As Recaro Aircraft Seating arrives at AIX, its financial performance reflects the almost contradictory challenges facing leading interiors suppliers three years after the pandemic ended. On the one hand, the German manufacturer’s latest results show a record orderbook worth more than €2 billion ($2.19 billion). Sales in 2024 saw double-digit growth.
However, those €588 million revenues at the family-owned firm remain about a fifth lower than in 2019. And while Recaro is employing 10% more staff than before Covid-19, with a worldwide workforce of just over 3,000, much of this growth is because it needs more employees to manage a rapid increase in production amid a still fragile supplier base.
“We are happy with our performance, but it requires a lot of effort,” admits chief executive Mark Hiller, speaking to FlightGlobal just ahead of the Hamburg event. “There are higher costs in the supply chain, and it requires more monitoring. We are putting a lot of effort into fulfilling our orderbook by ramping up at all our sites.”

________

WORK TASK 1: Using the article about Recaro Aircraft Seating, decide whether each statement agrees with it: (a) Recaro's orderbook is worth more than €2 billion. (b) Recaro's 2024 revenues exceeded its 2019 level. (c) Recaro now employs fewer staff than before Covid-19. Give yes or no for each, with the deciding words quoted from the article.
WORK TASK 2: In the article about Recaro Aircraft Seating, who is the company's chief executive?
WORK TASK 3: Carry on the article about Recaro Aircraft Seating, starting after its final sentence.

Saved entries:

________

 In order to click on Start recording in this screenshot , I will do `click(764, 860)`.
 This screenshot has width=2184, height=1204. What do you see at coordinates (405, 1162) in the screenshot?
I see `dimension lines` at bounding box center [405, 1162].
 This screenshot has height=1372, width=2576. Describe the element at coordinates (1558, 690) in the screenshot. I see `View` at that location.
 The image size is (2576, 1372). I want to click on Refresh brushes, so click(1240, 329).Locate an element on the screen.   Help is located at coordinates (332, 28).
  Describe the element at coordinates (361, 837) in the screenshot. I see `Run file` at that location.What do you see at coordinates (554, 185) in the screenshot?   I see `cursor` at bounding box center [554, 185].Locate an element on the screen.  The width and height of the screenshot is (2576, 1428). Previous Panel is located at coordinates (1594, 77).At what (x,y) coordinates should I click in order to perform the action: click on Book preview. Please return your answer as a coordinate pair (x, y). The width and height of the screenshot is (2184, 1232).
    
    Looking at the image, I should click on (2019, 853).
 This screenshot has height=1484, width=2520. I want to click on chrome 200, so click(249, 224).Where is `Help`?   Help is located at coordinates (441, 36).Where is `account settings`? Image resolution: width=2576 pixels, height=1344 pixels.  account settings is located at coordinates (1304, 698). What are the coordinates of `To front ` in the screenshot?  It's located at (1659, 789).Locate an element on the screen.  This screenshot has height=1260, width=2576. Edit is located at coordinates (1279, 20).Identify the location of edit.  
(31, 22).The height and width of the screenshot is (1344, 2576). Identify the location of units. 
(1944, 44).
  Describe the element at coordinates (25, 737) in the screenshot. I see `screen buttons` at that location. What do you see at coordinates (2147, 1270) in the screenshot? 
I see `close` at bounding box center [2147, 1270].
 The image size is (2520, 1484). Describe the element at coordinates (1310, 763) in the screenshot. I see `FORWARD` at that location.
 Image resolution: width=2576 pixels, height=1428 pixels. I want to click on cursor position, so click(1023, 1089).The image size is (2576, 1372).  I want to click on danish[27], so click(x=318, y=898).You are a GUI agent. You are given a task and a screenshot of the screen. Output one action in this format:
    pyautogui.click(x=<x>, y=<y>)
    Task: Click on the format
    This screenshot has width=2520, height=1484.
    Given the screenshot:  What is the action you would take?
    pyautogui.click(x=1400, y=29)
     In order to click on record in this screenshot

________

WRITTEN ANSWER 1:
(a) Yes: "a record orderbook worth more than €2 billion ($2.19 billion)."
(b) No: "those €588 million revenues at the family-owned firm remain about a fifth lower than in 2019."
(c) No: "Recaro is employing 10% more staff than before Covid-19."

WRITTEN ANSWER 2: Mark Hiller is Recaro's chief executive.

WRITTEN ANSWER 3:
Among the products Recaro will be producing a lot more of in 2025 is the R3 long-haul economy class seat – which has about 40 programmes – as more examples of the Airbus A321LR and A321XLR enter service. Customers include launch operator Iberia, which is installing the product on eight A321XLRs flying transatlantic routes from Madrid. Production numbers, says Hiller, are “growing tremendously”.
Other significant recent wins include Latam Airlines, which is retrofitting its Boeing 787s with Recaro’s R7 mini-suite, one of several business class products Recaro now offers, and Indian carrier IndiGo, which is equipping its A321s with R5 business class seats as well as the R2 economy class product.
At last year’s show, Recaro announced it was rebranding its seat range around R designations, replacing BL, CL, PL and SL families, with their four-digit designations, with a simpler naming convention. The numbers broadly rise as the seat becomes more complex, so the R1 is Recaro’s basic short-haul economy product, while R7 is its roughly 80kg top of the range offering.
Although Recaro made its name in economy seating, increasing its penetration in the premium market – a segment in which it competes with the likes of Stelia and Thompson as well as traditional rivals Collins and Safran – is one of Hiller’s longer-term ambitions. In fact, he has stated that he wants Recaro to be “the market leader” in business class.
The renaming of its product line up perhaps indicates where Recaro’s next launches will be. For instance, while there is an R5 and an R7, there is currently no R6. “The R6 will happen. I am waiting for a proposal from my design team,” says Hiller, who adds: “The R7 will not be enough [at the top end of business class]. Maybe we will need an R8.”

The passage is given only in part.